对2012年11月~2018年10月期间在院内接受切除术治疗的80例患有SFT的病患的临床资料进行回顾性的分析,当中女性52例,男性28例;年龄处于37岁到78岁,平均年龄为(53.50±9.17)岁;肿瘤的规模为1.7cm×1.8cm×2.0cm~10.5cm×9.7cm×11.2cm;恶性的有4例,交界性的有10例,良性的有66例;位于胰腺的5例,肾脏的9例,肠系膜的17例,腹膜的23例,腹膜后的26例。

1.2检测方法

(1)MRI检查:运用MRI扫描仪,用体部线圈展开横断面的常规扫查,扫查的范围依据CT定位肿瘤以及其的规模来确定,矩阵为256×256,层厚为8mm,层间距为0.8mm,参数、序列设置如以下,T1加权成像(即T1WI):TE=4.6~4.9,TR=200~300ms;T2加权成像(即T2WI):TE=90ms,TR=2500~4000ms;运用的对比剂为钆喷普酸葡胺,推注的速度应当为每秒3毫升,剂量应当为0.1mmol/kg,行T1WI下三期加强扫描,起始的时间分别是注射之后的20秒、35秒与60秒。

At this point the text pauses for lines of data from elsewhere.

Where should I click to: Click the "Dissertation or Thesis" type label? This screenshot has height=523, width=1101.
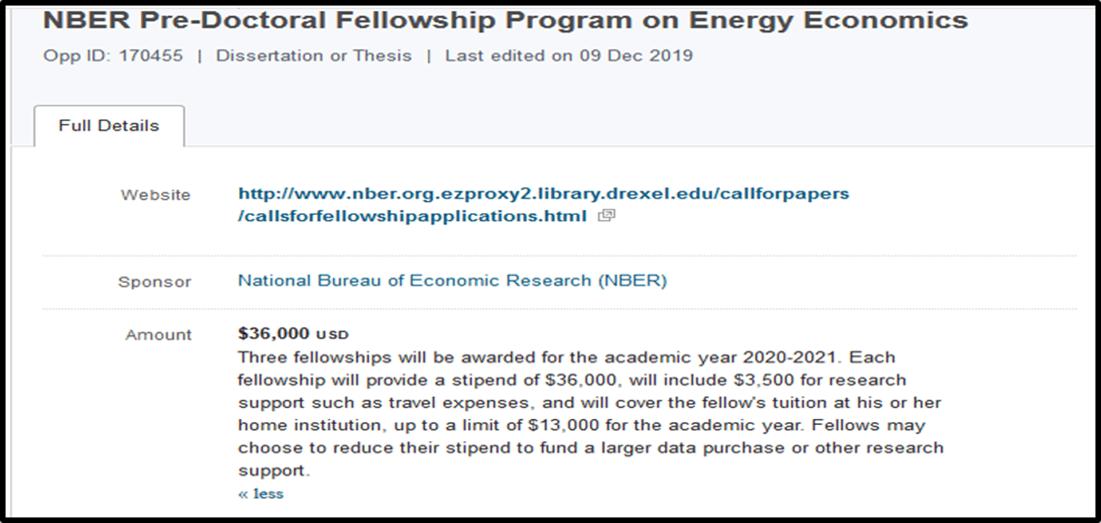(x=313, y=56)
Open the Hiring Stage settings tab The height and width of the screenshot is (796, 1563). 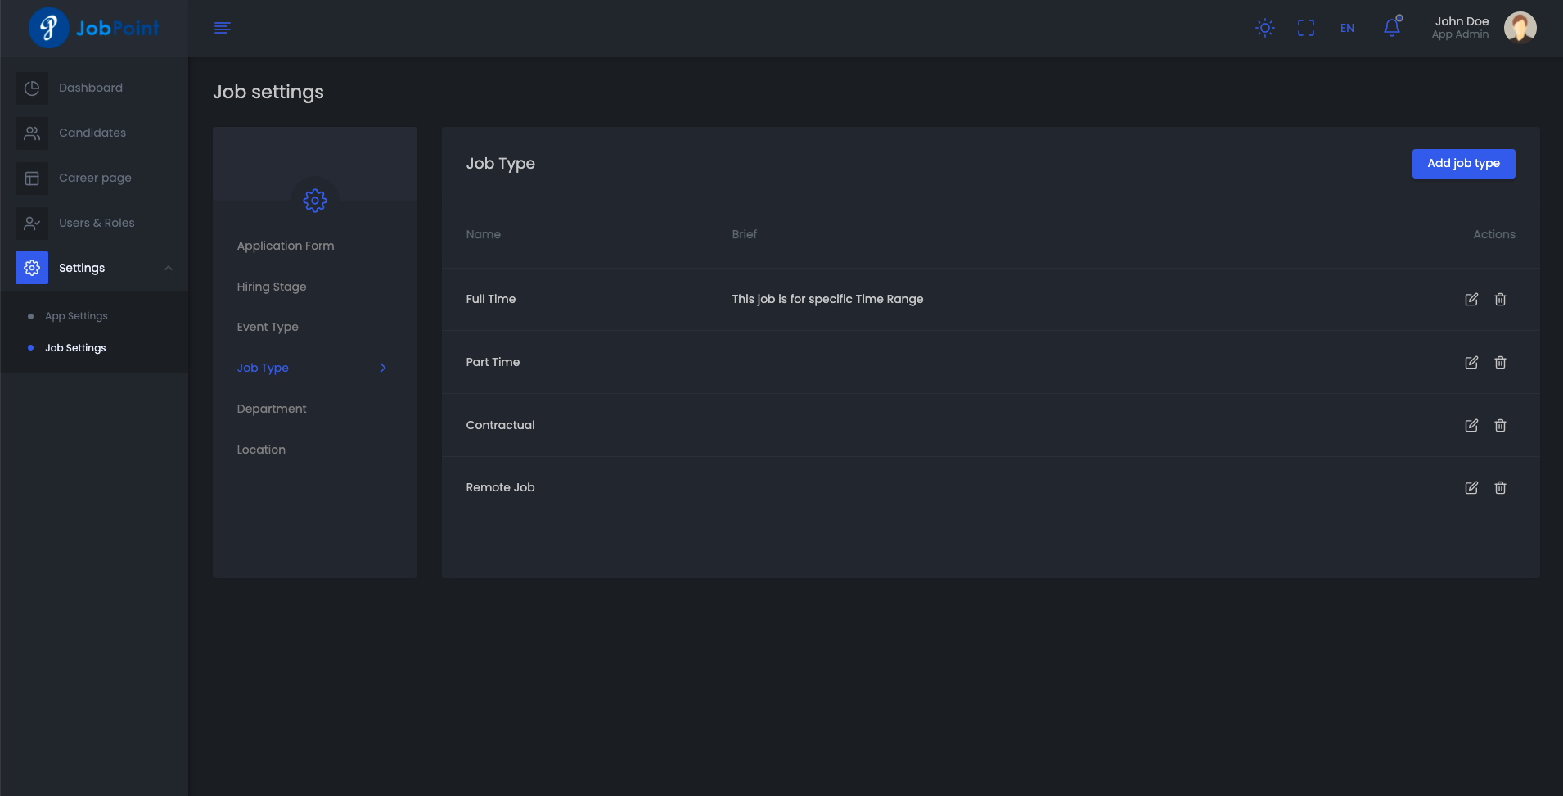pyautogui.click(x=272, y=287)
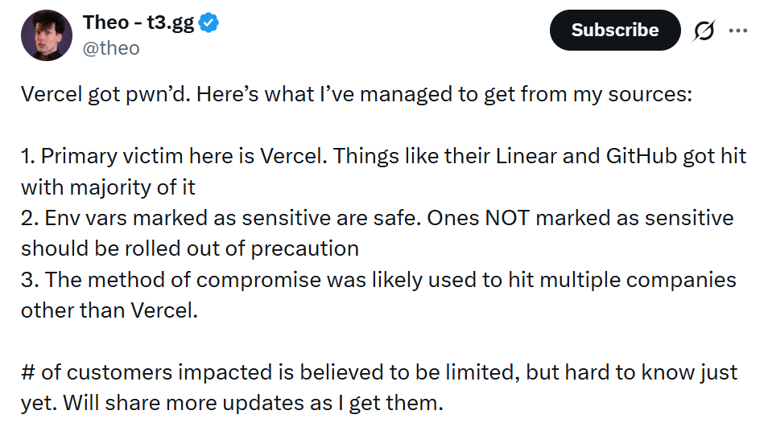Viewport: 768px width, 431px height.
Task: Open Theo's profile avatar picture
Action: click(x=47, y=36)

(2)CT检查:运用排螺旋的CT扫描仪,首先应当进行全腹部的冠状面扫查,从而对兴趣区域进行明确,之后再依据肿瘤的最大径设置扫描野展开常规的平扫;应当使用碘克沙醇(0.32gI/mL)80~100mL进而增强扫描,推注的速度为每秒3毫升,三期增强的起始时间分别是注射之后的40秒、60秒与100秒。

1.3统计学方法

运用统计学软件SPSS20.0对数据进行分析,计量的资料用(χ-±s)来表达,不同的检查办法之间对比运用χ2检验,计数的资料用百分率(%)来表达,将P<0.05作为差异具备统计学上的意义。

2.结果

2.1腹部SFT在两种检查方式当中增强表现分析

CT平扫下合同层面附近组织的CT值相近;增强的过程当中CT值呈现“快增慢减”的状况,动脉期的增强相对不是很均匀,大多是分层样延期显影,相较于动脉期,门静脉期增强更加均匀、显著,且对肿瘤边界显示特别清晰,延迟期增强和门静脉的末期一致或者存在略微的衰减。MRI平扫下的T1WI常见稍低或者中等信号,T2WI则存在相对不均匀的混杂信号,血管的显影相对不完整,常见线状流空血管的现象;增强之后的信号不断加强,动脉期的增强程度广泛较轻,门静脉期的坏死灶区的增强仍然不太显著,而加粗且迂曲的血管影已经相对明显,延迟期的增强逐步均匀化。典型的病例影像如图1所示。

图1典型病例影像

图1的患者为男性,年龄为64岁,无显著的临床症状,有切除阑尾的手术史,进行超声体检时发现其右上的腹部有肿块;图①、②分别是CT增强扫描延迟期和门静脉期影像,相较于前者而言,后者CT值较低,然而肿瘤的外观都较为规整,并且边界都较为清晰,未对其附近肝肾等脏器进行压迫;图③、④分别是MRIT1WI与T2WI平扫影像,图④信号广泛偏低,增大亮度之后能辨认出线状的流空血管穿梭当中,图③可见肿瘤内部的信号强度呈现不均匀的状况,同时黏液的分布相对广泛。

2.2腹部SFT在两种检查方法中影像学基本特征分析

MRI和CT下腹部SFT各特征的对比都没有统计学上的意义(P均>0.05);当中大部分腹部SFT的形态都为类圆形,边界相对清晰,存在囊变,并且其密度相对不均,一般没有出血或者钙化的现象,周围的组织多见受压却无浸润,带蒂肿瘤相对较多。如表1所示。

3.讨论

CT主要根据肿瘤和附近正常组织之间存有的密度方面的差异取得有关诊断方面的信息,伴随着多种三维重建和三期增强扫描办法的广泛运用,CT影像当中的肿瘤出血以及钙化情形的分辨率几乎可以满足临床诊断的要求。根据有关报道可以了解到,SFT处于较小的时候其密度的均匀性一般较好,和骨骼肌组织的密度相接近或者略高些;而当肿瘤成长到相应规模之后,胶原纤维的分布逐步异质化,再加上其内部产生黏液样的变性,会产生坏死、出血及囊变等的病理变化,CT影像当中能够表现为等密度区域不规则液性暗区或者夹杂片状低密度影。该研究当中,腹部SFT的CT平扫影像基本上可以分辨出肿瘤的部位影响、内部特征以及形态学等信息,特别在增强扫描之下CT值呈现“快增慢减”的趋向,同时在肿瘤内展开分层样的延期显影,对于清楚地辨认肿瘤边界具备重要意义,了解腹部SFT大多带有包膜,对周边的组织几乎没有破坏与侵袭性,只由于其本身体积的膨胀而对其产生移位压迫的影响,所以恶化的程度相对较低,在手术之前明确诊断能够较好地作出预测。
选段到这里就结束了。